Source excerpt -
--*--

# TensorFlow Fundamentals

Learning Objectives:

* Gain experience with low-level Tensorflow operations
* Learn to use GradientTape to calculate partial derivatives and perform gradient descent
* Learn about the tf.data.Dataset class, including batching

## Calculating Gradients

In a previous exercise, we practiced calculating partial derivatives on the following example:

$$ f(x,y) = \sqrt{x^2 + y^2}$$

$$\frac{\partial f}{\partial x} = \frac{x}{\sqrt{x^2 + y^2}}$$

$$\frac{\partial f}{\partial y} = \frac{y}{\sqrt{x^2 + y^2}}$$

### Question
Take a second to calcuate the following by hand:

*   $\displaystyle f(3, 4) = ??$
    

*   $ \displaystyle \frac{\partial f(3, 4)}{\partial x} = ??$
    
   
*   $ \displaystyle \frac{\partial f(3, 4)}{\partial y} = ??$
   


### Answers:
* 
* 
* 

At its core, TensorFlow is a library for representing mathematical operations as graphical structures and automating the process of computing partial derivatives.  We can use TensorFlow to write numpy-style mathematical operations:


In [1]:
import tensorflow as tf
import numpy as np

def f(x, y):
    return tf.sqrt(x**2 + y**2)
    
x = tf.Variable(3, dtype=tf.float32)
y = tf.Variable(4, dtype=tf.float32)

print(f(x, y))

tf.Tensor(5.0, shape=(), dtype=float32)


More interestingly, we can use a `GradientTape` to record mathematical operations for automatic differentiation:

In [2]:
with tf.GradientTape(persistent=True) as tape:
    tape.watch(x)
    tape.watch(y)
    fxy = f(x, y)
    
df_dx = tape.gradient(fxy, x)
df_dy = tape.gradient(fxy, y)

print("f(3, 4) = {:.5}".format(fxy))
print("df(3, 4)/dx = {:.5}".format(df_dx))
print("df(3, 4)/dy = {:.5}".format(df_dy))

f(3, 4) = 5.0
df(3, 4)/dx = 0.6
df(3, 4)/dy = 0.8


Once we have the partial derivatives, we can minimize our function using gradient descent.  Use the cell below to find the x and y that minimize $ f(x,y) = \sqrt{x^2 + y^2}$.  Adjust the learning rate and the number of iterations (*not* the starting x and y values) until the code converges to something close to the minimum value for the function.

In [3]:
learning_rate = .01
iterations = 10

x = tf.Variable(3, dtype=tf.float32)
y = tf.Variable(4, dtype=tf.float32)

--*--

Listed entries -
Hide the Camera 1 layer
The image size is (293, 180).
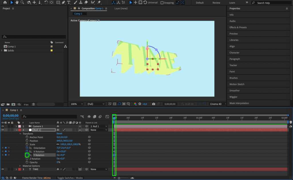[x=3, y=126]
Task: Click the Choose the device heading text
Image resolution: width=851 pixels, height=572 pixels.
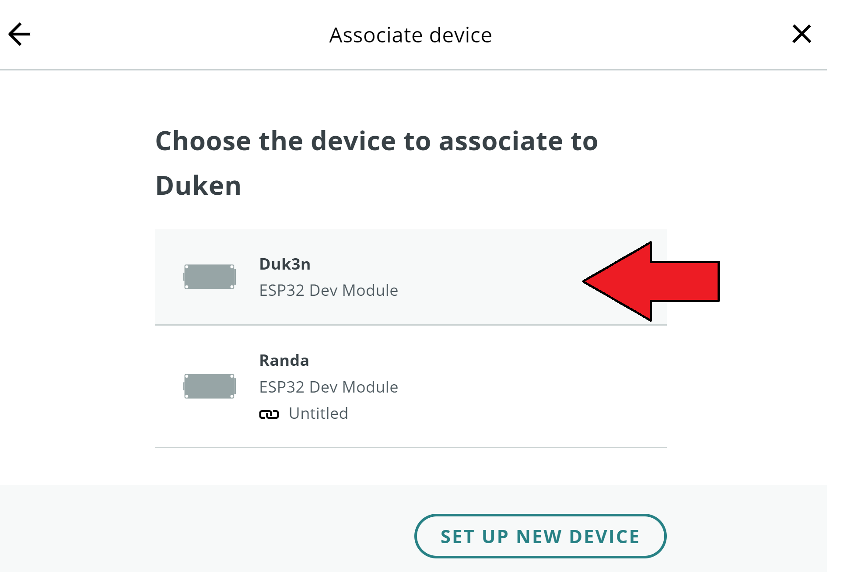Action: [376, 141]
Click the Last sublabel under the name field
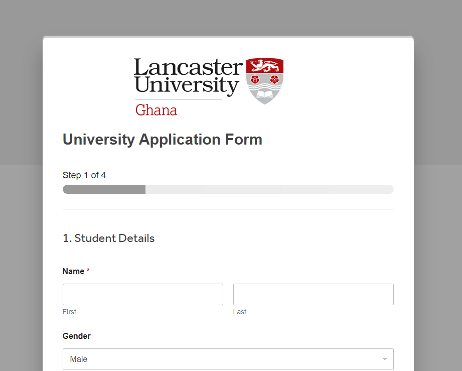 (240, 312)
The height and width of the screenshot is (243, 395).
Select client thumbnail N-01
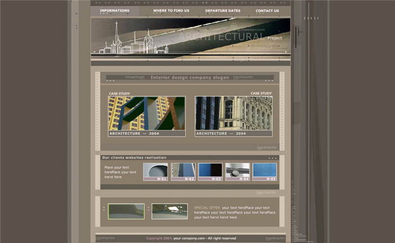coord(155,172)
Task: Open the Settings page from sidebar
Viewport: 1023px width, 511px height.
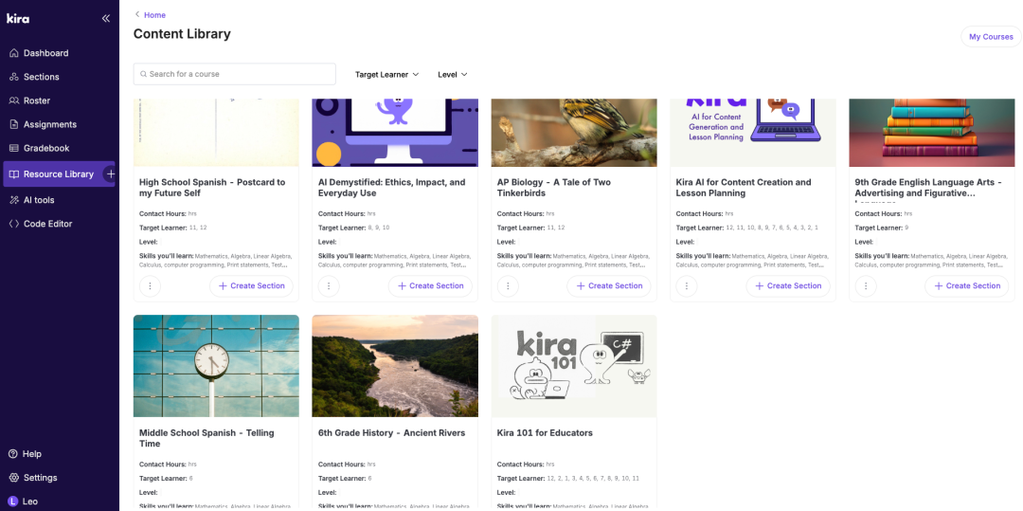Action: point(40,478)
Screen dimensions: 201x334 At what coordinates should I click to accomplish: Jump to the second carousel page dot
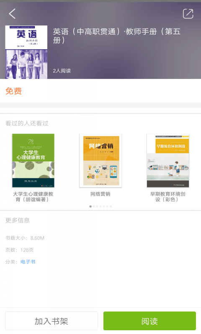tap(94, 206)
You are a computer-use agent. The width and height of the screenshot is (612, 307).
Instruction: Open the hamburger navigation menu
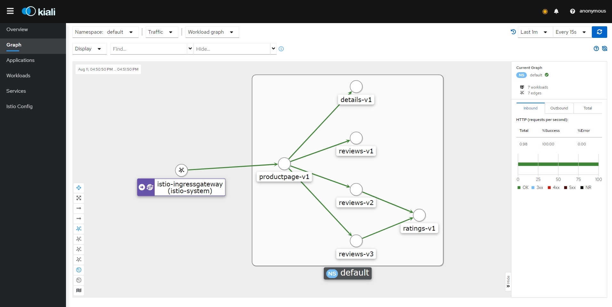pos(10,11)
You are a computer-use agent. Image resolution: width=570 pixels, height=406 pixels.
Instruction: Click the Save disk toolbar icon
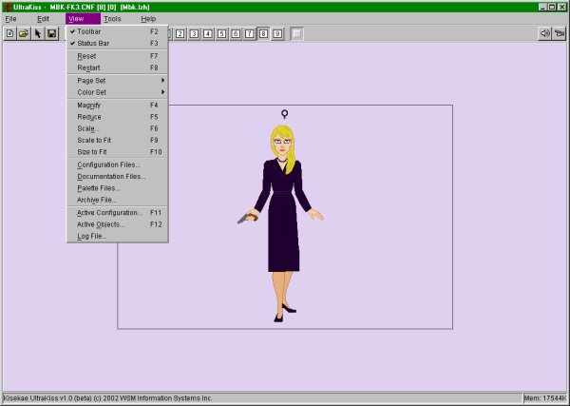[x=52, y=33]
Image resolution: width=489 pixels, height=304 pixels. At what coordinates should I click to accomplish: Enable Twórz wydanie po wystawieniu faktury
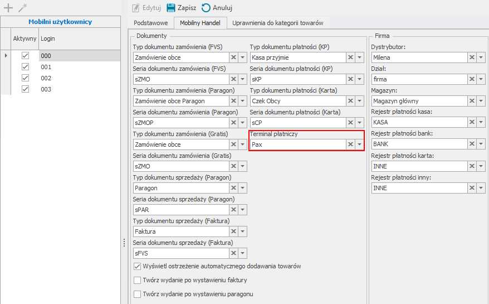coord(138,280)
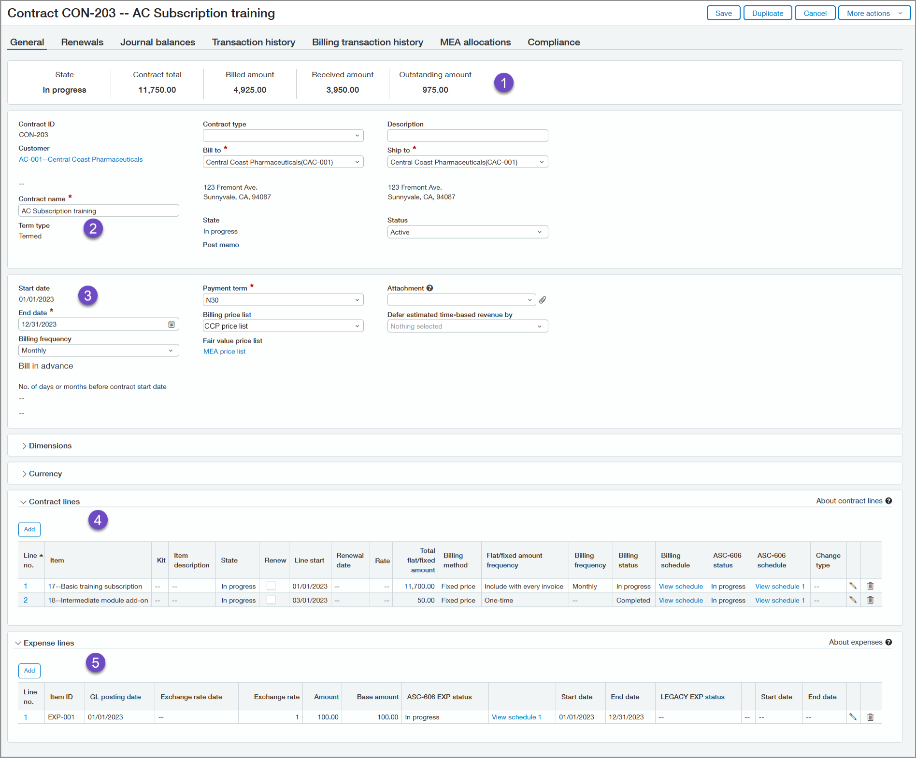The image size is (916, 758).
Task: Click the help icon beside Attachment
Action: pyautogui.click(x=429, y=288)
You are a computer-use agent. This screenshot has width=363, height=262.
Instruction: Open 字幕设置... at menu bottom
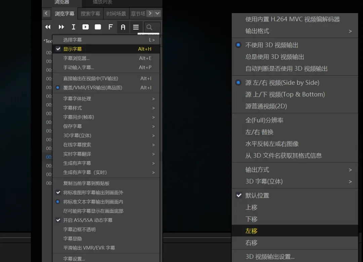(x=74, y=259)
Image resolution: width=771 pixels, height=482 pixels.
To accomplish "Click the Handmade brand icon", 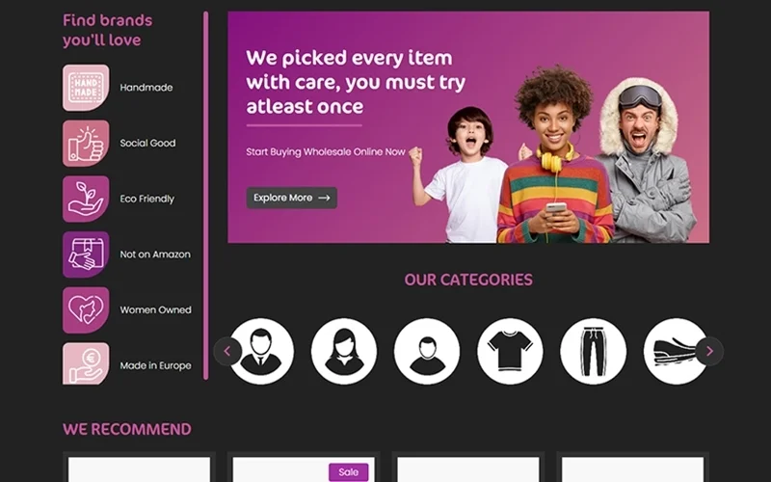I will click(86, 88).
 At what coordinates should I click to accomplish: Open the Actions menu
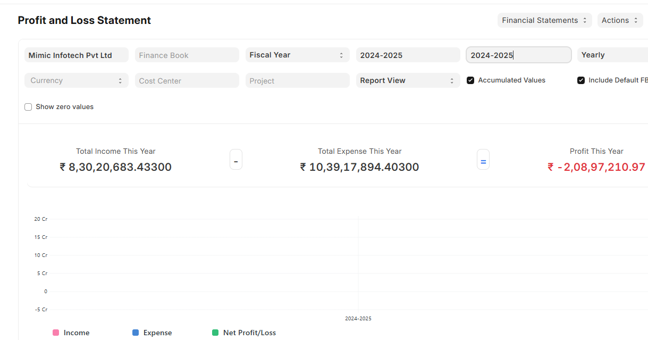pyautogui.click(x=620, y=20)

--*--

Stated problem A -
In the TensorFlow fundamentals text, what value is printed for df(3, 4)/dy?
Stated problem B -
Carry the TensorFlow fundamentals text forward from the point where it stops.
The entries that come after the text are separate material.

Written answer A -
0.8

Written answer B -
for iteration in range(iterations):
    with tf.GradientTape(persistent=True) as tape:
        tape.watch(x)
        tape.watch(y)
        fxy = f(x, y)
    
    print('current "loss": {}'.format(fxy))
    
    df_dx = tape.gradient(fxy, x)
    df_dy = tape.gradient(fxy, y)
    
    x = x - learning_rate * df_dx
    y = y - learning_rate * df_dy
    

print("\nx: {}".format(x.numpy()))
print("y: {}".format(y.numpy()))
    

current "loss": 5.0
current "loss": 4.990000247955322
current "loss": 4.980000019073486
current "loss": 4.970000267028809
current "loss": 4.960000038146973
current "loss": 4.950000286102295
current "loss": 4.940000057220459
current "loss": 4.930000305175781
current "loss": 4.9200005531311035
current "loss": 4.910000801086426

x: 2.939999580383301
y: 3.9200010299682617


### Questions:

* What learning rate and iteration count did you settle on? 
* Where does this this have its minimum? (Note that this is a case where we don't *need* to use gradient descent to find the solution. You should be able to predict the minimum value without executing the code above.)

### Answers:
* 
* 

## DataSets

In machine learning it is often the case that training data is too large to fit in memory on a single machine.  We may also want to perform some pre-processing on the data as it is loaded.  The `tf.data.Dataset` class provides a standard interface of feeding data to a machine learning model.  `Dataset` objects act as Python generators. 

We can create a Dataset from a numpy array using the `from_tensor_slices` method:


In [4]:

#Generate 6 random two-dimensional elements as column vectors:

features = np.round(np.random.random((6, 2, 1)), 2)
print("Numpy array of data:\n")
print(features)
  
# Build a dataset:

dataset = tf.data.Dataset.from_tensor_slices(features)

# iterate over the elements in the dataset:

print("\nIterate over the corresponding Dataset:\n")
for element in dataset:
    print(element)

Numpy array of data:

[[[1.  ]
  [0.77]]

 [[0.89]
  [0.87]]

 [[0.03]
  [0.6 ]]

 [[0.56]
  [0.72]]

 [[0.  ]
  [0.48]]

 [[0.2 ]
  [0.82]]]

Iterate over the corresponding Dataset:

tf.Tensor(
[[1.  ]
 [0.77]], shape=(2, 1), dtype=float64)
tf.Tensor(
[[0.89]
 [0.87]], shape=(2, 1), dtype=float64)
tf.Tensor(
[[0.03]
 [0.6 ]], shape=(2, 1), dtype=float64)
tf.Tensor(
[[0.56]
 [0.72]], shape=(2, 1), dtype=float64)
tf.Tensor(
[[0.  ]
 [0.48]], shape=(2, 1), dtype=float64)
tf.Tensor(
[[0.2 ]
 [0.82]], shape=(2, 1), dtype=float64)


## Batches

It is usually more efficent to process data in *batches* than individually. Here is an example of Tensorflow code that multiplies each element in our data set by an appropriately sized weight vector and sums the result.  In this example each element is processed individually.

In [5]:
total = tf.Variable(np.zeros((1,1)))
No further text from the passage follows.